Michelle Bieger - University of Exeter

4th floor interaction are 11:15-11:45


Retrievals are modelling tools able to scrutinise the atmospheric transmission or emission spectra of planets, iteratively comparing these spectra with a parametrised radiative transfer model using Bayesian frameworks. To help illuminate the capabilities of a retrieval, I will be presenting the emission and reanalysed transmission spectra of WASP-79b, an inflated hot-Jupiter first detected by Smalley et al. 2012. WASP-79b has been explored in literature previously by Skas et al. 2020, Sotzen et al. 2020, Rathcke et al. 2021; all studies agreeing on detections of H2O with various confidence levels, with the latter finding moderate evidence of an H-bound free opacity compared to iron hydride (FeH) abundance found by other studies.
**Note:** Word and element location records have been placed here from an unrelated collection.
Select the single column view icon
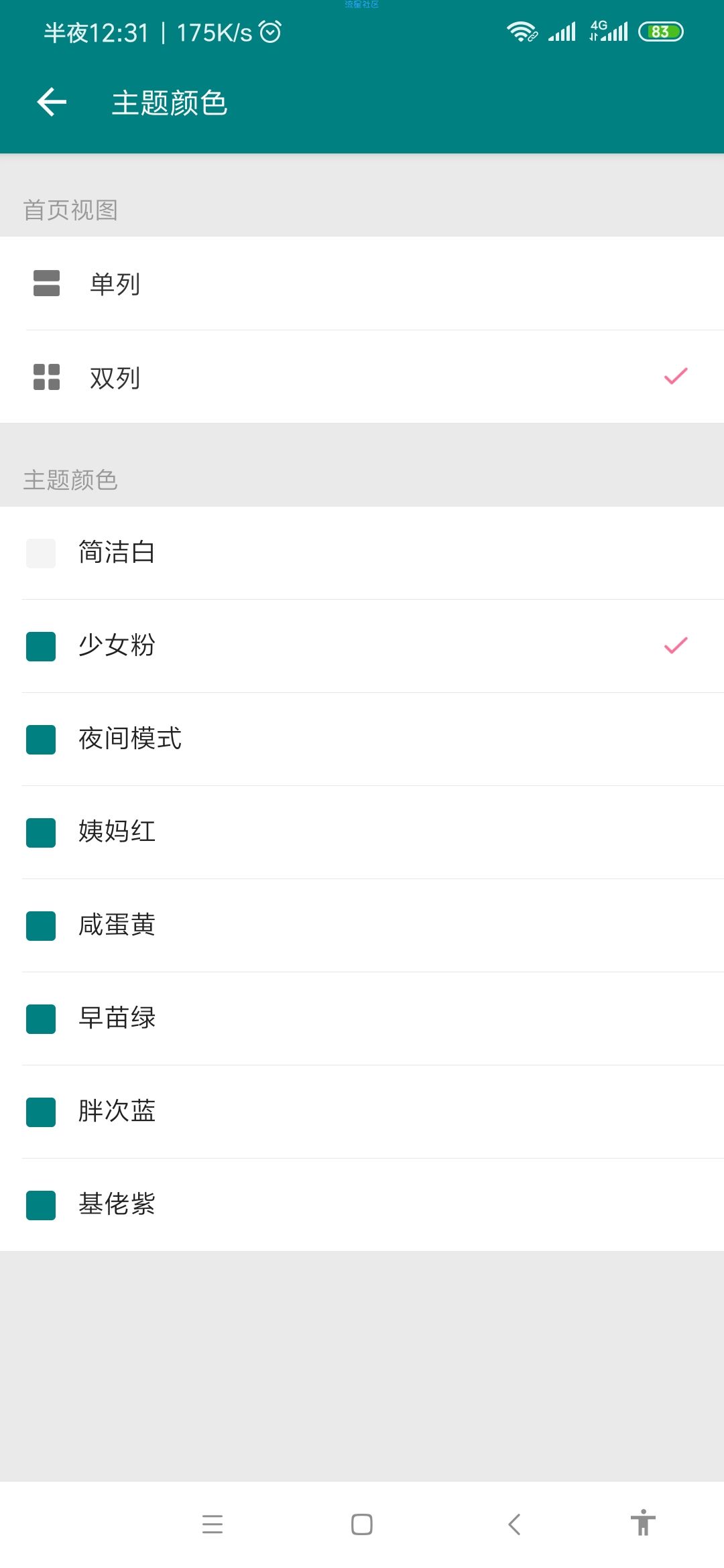The image size is (724, 1568). (46, 283)
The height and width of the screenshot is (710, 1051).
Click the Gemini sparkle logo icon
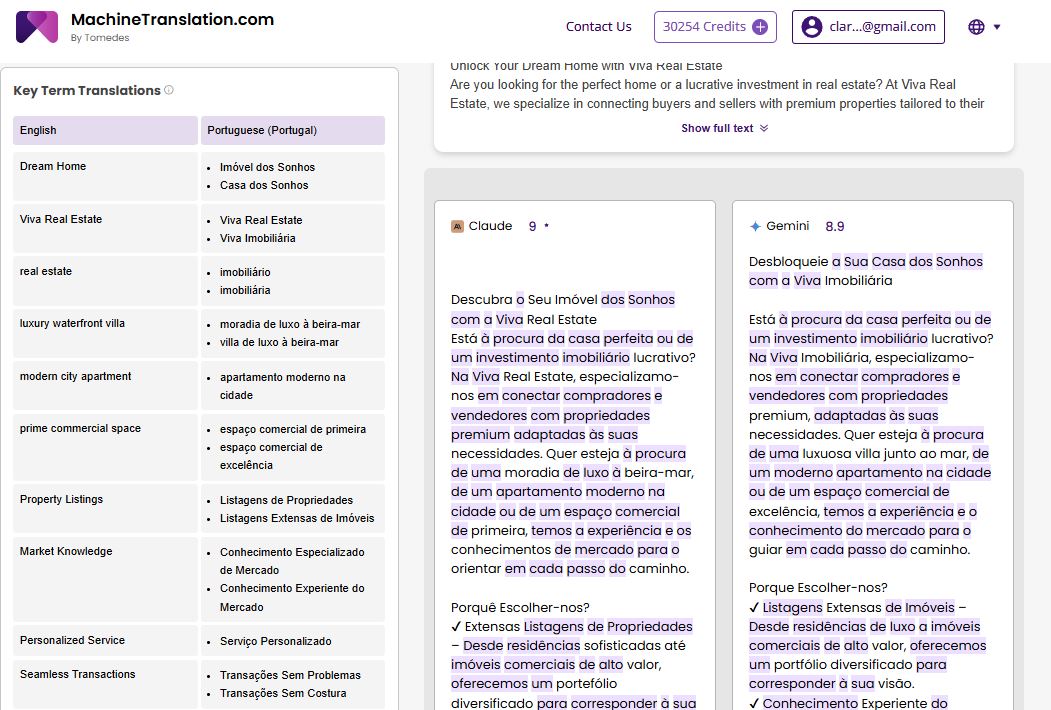pyautogui.click(x=755, y=227)
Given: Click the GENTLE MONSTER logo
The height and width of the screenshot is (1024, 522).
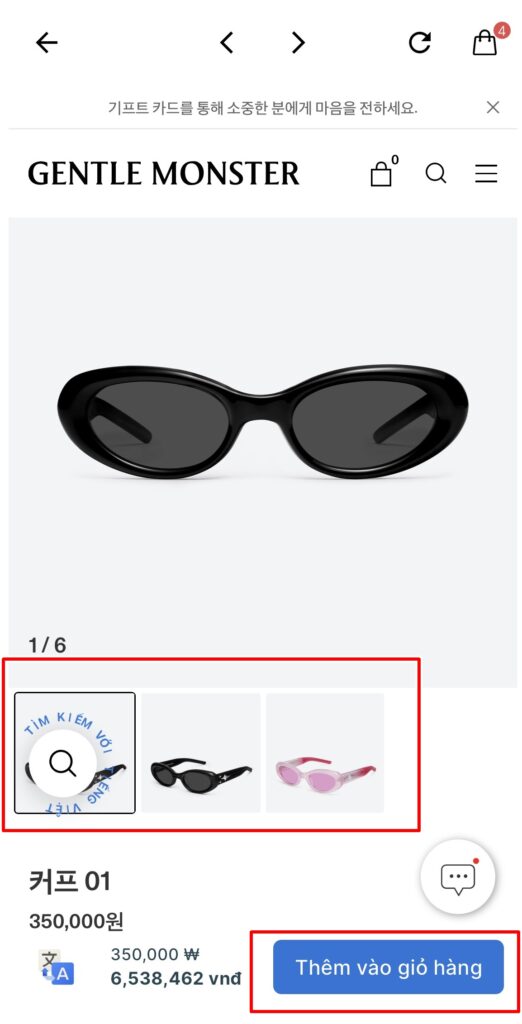Looking at the screenshot, I should 163,174.
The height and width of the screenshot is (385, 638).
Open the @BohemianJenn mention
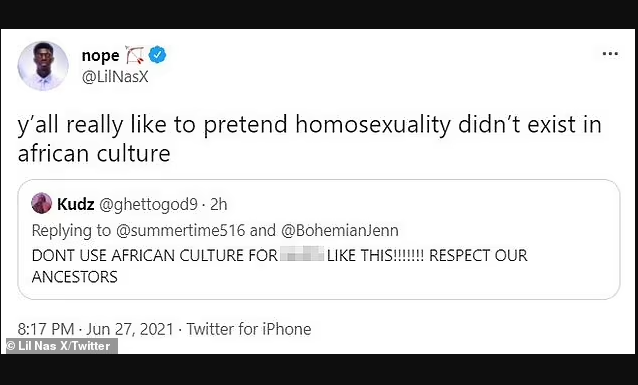pyautogui.click(x=340, y=230)
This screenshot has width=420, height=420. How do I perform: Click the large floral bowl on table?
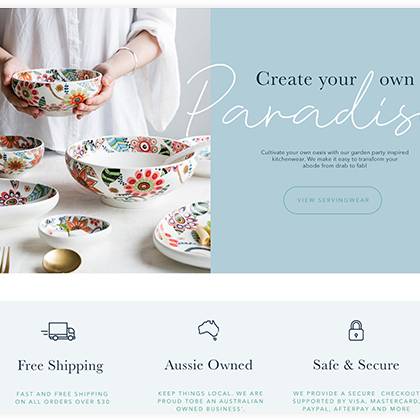tap(132, 171)
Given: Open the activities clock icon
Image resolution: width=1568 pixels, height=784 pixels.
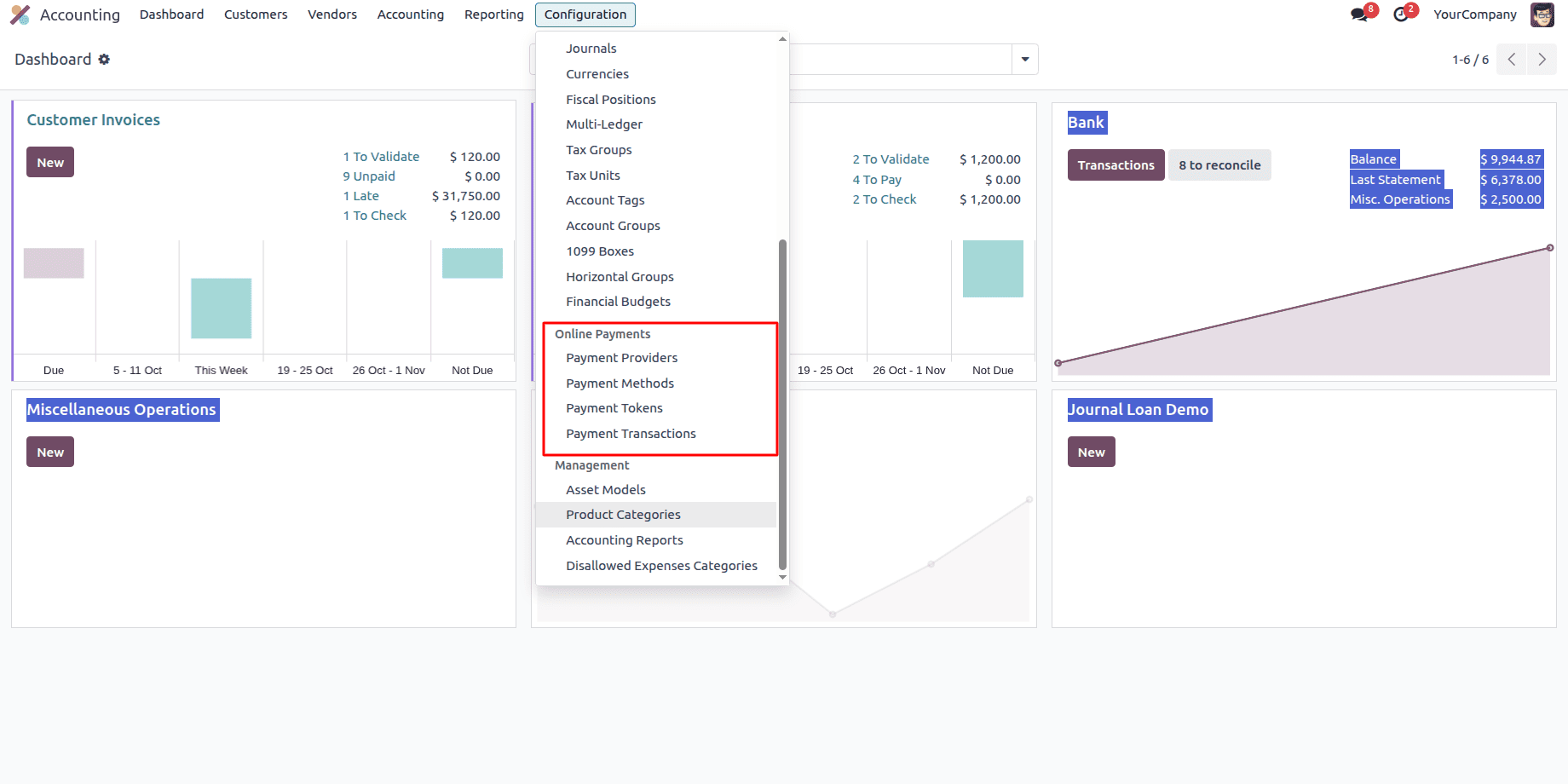Looking at the screenshot, I should coord(1402,14).
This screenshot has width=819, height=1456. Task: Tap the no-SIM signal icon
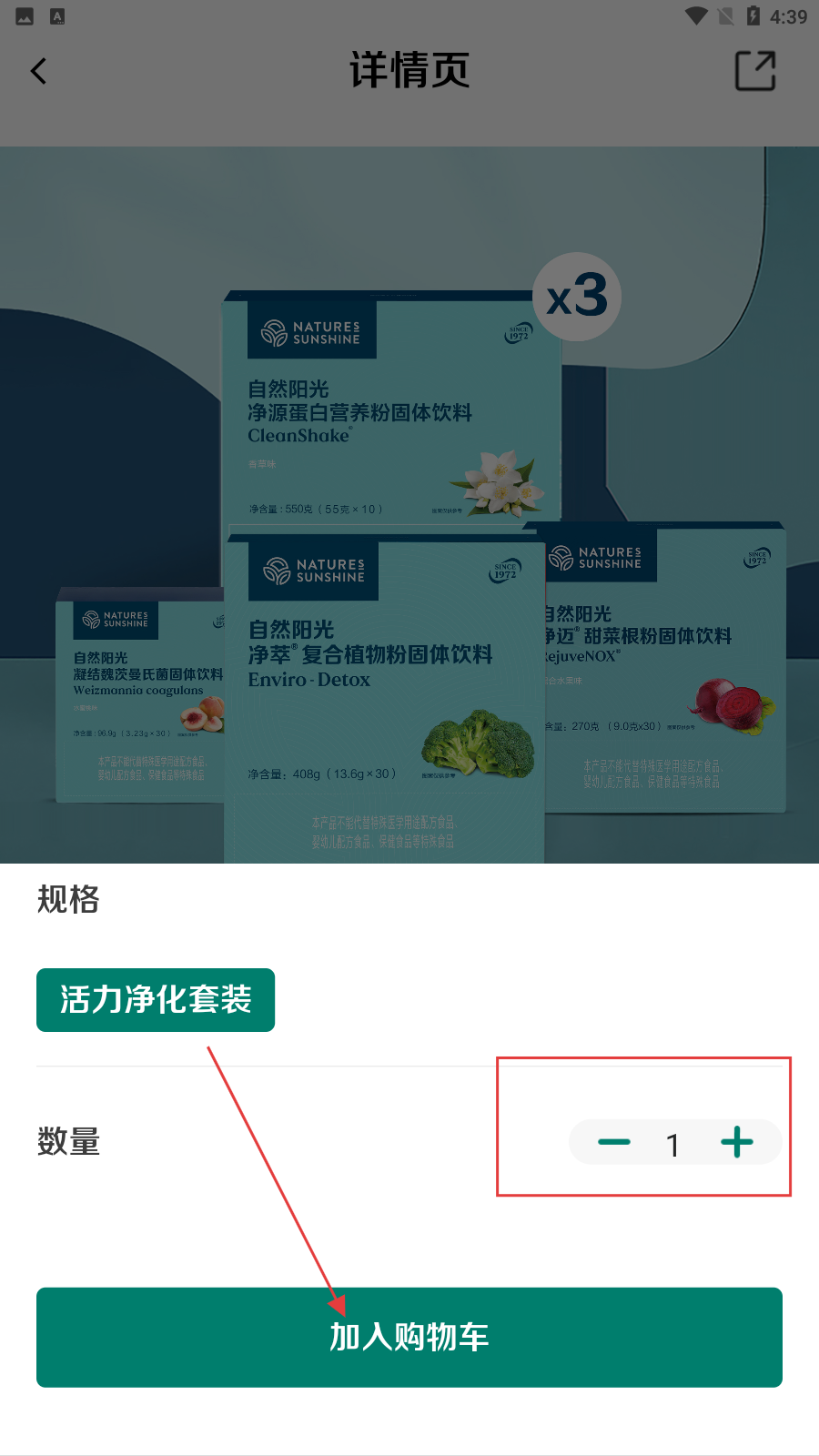pos(725,16)
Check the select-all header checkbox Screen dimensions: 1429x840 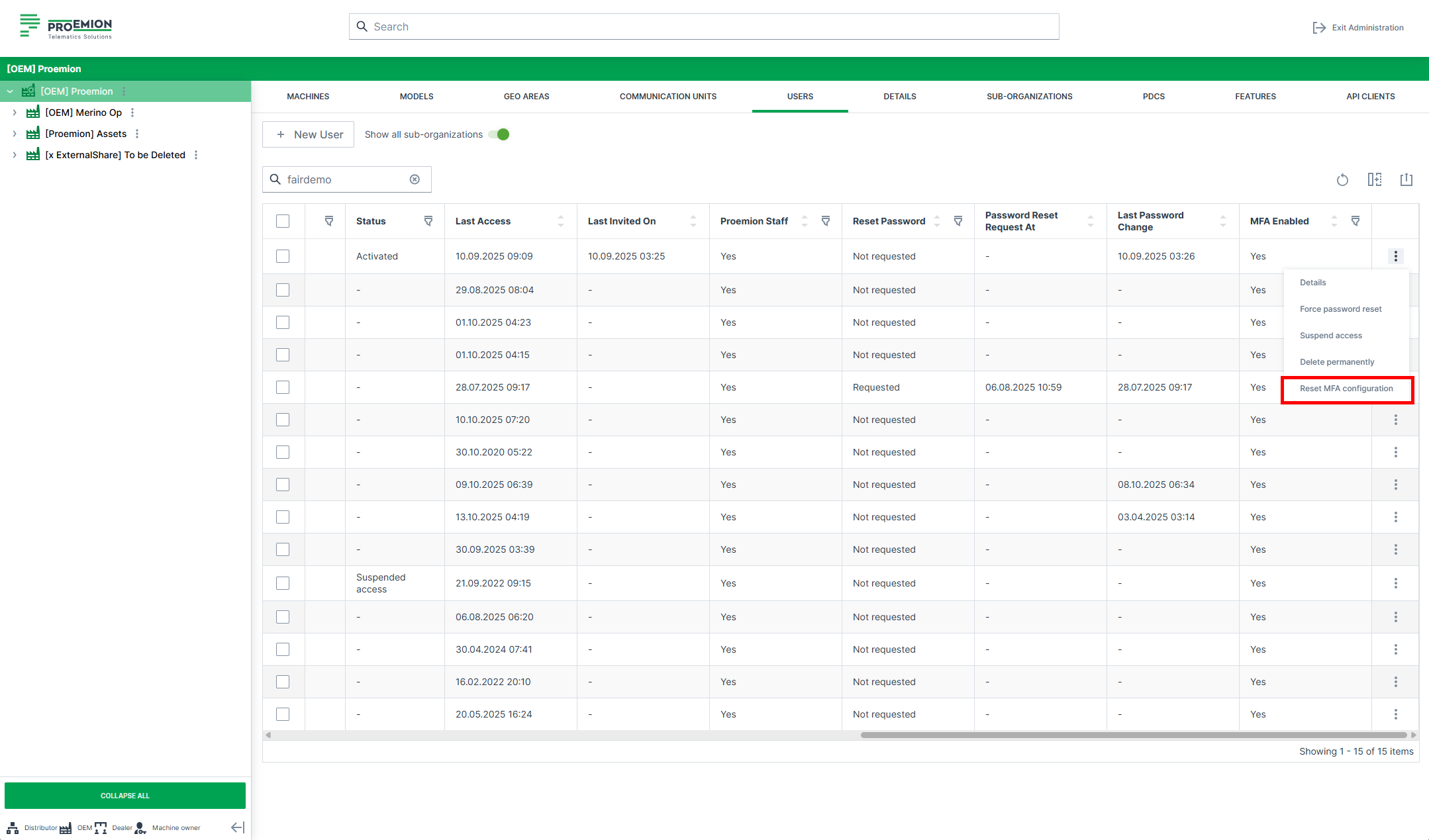(x=283, y=221)
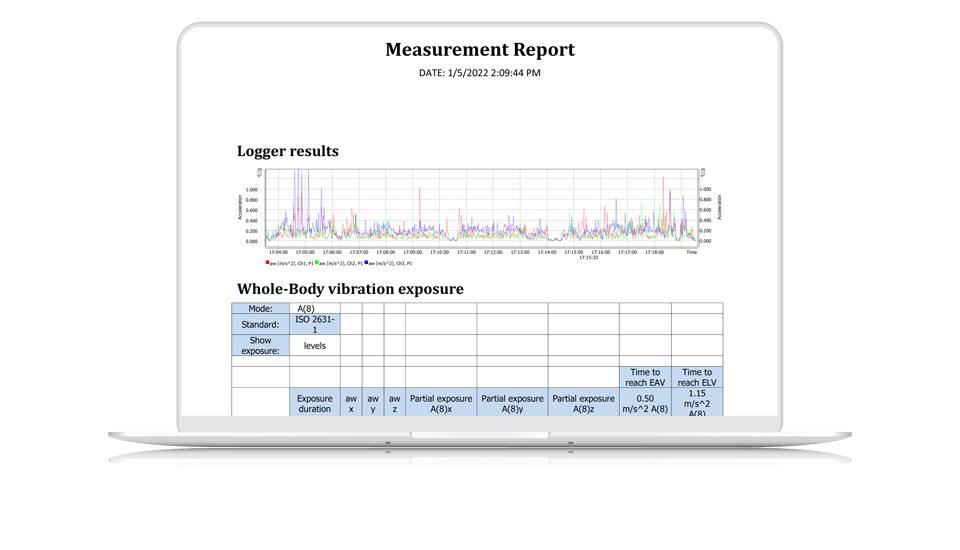Click the Mode label cell
This screenshot has height=550, width=960.
pos(261,309)
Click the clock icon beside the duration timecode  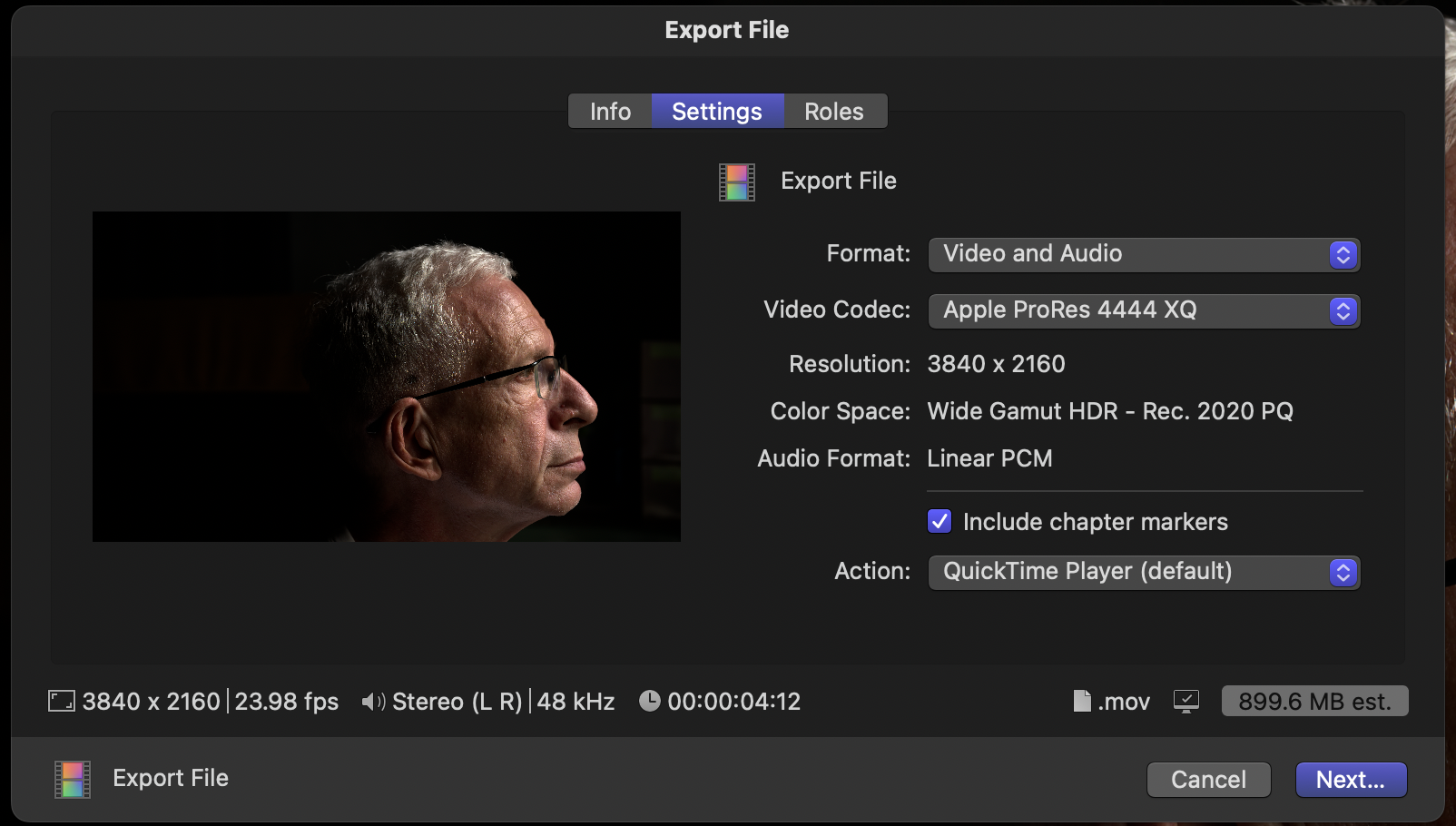tap(649, 701)
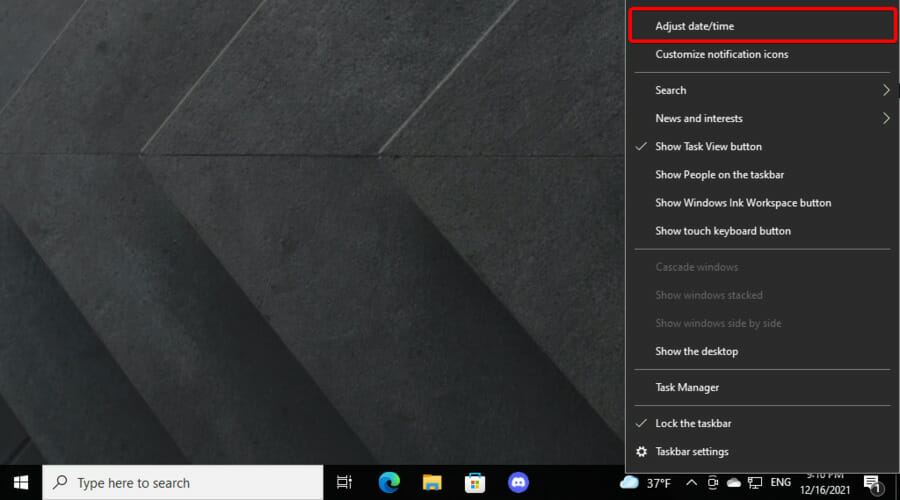
Task: Click the Type here to search box
Action: click(x=183, y=483)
Using the publicly available Iraclis data analysis pipeline and the retrieval framework TauREx 3, I will be adding to the global picture of this planet by examining the Hubble Space Telescope emission spectra as captured by the Wide Field Camera 3 G141 grism (PI: David Sing, proposal ID: 14767) and the Spitzer Space Telescope (Garhart et al. 2020). Further work on wrapping ATMO, a 1D atmospheric modelling tool developed by Pascal Tremblin, as a plug-in for TauREx, to further this retrieval tool’s abilities will also be explored, as well as comparisons to PARC, ATMO’s Python retrieval tool.